Reprinted by permission from BellaOnline
By Jeanette Stingley
BellaOnline’s Domestic Violence Editor
During November and December, stress runs high in most families. Finances are stretched to buy gifts or to travel to see family members. Seeing those family members we don’t quite get along with or not being able to see relatives and friends can add even more stress to a relationship. Excessive alcohol consumption is usually an added factor at this time of year. Sometimes our expectations of what should happen compared to what actually happens can give us the holiday blues. Many of us try to out do ourselves during the holidays and arguments happen. But what about abuse during the season? How can it be prevented?
Thanksgiving and Christmas are prime times for abusers who use control over their victims. The abuser knows the victim wants to be with family and friends but many abusers use this to get a tighter grip on their victims causing even more stress. One lady I spoke to about this said, “The look of satisfaction on his face as I cried on Christmas Day because he took the car keys from me so I couldn’t go to my parents house made me sick to my stomach.”
Communication has to be on the top of everyone’s list. Talking your feelings out in a calm manner is the most important thing to remember. If you feel a situation is going to get out of hand, try to excuse yourself from the other person to have a cool down session then agree to come back together when things are calm. Planning ahead can also help tremendously. Set a budget and stick to it.
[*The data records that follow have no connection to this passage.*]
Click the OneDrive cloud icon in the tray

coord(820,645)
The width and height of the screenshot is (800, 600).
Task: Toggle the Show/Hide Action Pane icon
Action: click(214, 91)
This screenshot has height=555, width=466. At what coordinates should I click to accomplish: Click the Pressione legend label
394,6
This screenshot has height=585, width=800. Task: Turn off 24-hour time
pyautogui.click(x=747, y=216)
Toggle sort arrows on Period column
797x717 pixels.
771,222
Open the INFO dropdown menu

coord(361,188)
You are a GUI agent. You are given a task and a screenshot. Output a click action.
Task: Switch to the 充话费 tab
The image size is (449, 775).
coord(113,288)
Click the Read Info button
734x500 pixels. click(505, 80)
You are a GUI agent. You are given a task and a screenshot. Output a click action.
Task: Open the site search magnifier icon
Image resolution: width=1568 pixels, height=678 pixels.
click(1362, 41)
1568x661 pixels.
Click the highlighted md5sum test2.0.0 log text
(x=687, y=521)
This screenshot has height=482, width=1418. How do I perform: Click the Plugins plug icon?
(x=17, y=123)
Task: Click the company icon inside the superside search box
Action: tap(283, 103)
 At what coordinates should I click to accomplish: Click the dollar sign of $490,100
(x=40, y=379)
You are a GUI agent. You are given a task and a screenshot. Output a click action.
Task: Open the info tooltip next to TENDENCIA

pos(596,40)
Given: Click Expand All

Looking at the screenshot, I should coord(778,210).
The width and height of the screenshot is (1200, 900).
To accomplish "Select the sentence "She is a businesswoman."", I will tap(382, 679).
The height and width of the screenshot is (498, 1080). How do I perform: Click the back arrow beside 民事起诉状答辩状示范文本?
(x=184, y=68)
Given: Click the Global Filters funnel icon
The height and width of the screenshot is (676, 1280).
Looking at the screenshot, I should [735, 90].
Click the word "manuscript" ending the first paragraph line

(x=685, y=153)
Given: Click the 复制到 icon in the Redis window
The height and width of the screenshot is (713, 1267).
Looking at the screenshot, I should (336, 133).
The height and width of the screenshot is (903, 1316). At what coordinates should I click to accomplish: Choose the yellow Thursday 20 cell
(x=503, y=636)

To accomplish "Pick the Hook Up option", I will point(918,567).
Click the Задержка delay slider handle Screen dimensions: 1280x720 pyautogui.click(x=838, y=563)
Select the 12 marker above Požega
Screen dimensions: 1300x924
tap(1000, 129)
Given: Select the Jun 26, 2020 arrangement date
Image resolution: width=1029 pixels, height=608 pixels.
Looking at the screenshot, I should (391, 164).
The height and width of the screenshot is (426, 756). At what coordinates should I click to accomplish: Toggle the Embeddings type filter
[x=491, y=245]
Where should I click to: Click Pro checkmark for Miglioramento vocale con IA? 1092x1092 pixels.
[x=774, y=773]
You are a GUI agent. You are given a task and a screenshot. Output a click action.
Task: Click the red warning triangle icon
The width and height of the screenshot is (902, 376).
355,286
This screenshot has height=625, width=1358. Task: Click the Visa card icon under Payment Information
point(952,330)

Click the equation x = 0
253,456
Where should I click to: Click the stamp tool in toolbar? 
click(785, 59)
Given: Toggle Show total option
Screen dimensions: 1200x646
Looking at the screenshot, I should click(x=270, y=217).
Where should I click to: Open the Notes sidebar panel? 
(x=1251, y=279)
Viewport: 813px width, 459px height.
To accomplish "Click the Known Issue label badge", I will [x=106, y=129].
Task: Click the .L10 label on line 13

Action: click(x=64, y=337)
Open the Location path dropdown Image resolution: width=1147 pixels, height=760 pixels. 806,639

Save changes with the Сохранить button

If you have kids, money is always tight.
If you do find yourself in an abusive situation, it is critical that you stand up and get help. Go to a relative or friends house. Using the seasonal stress as an excuse to have to withstand a beating or verbal assault is not right. Abuse is abuse no matter what time of year it happens. So many women will defend their abusers because “the holidays just get to him” as one of my friend’s told me.
There are many resources out there to help especially during the holidays. Churches, shelters, and even you local police department are there to help.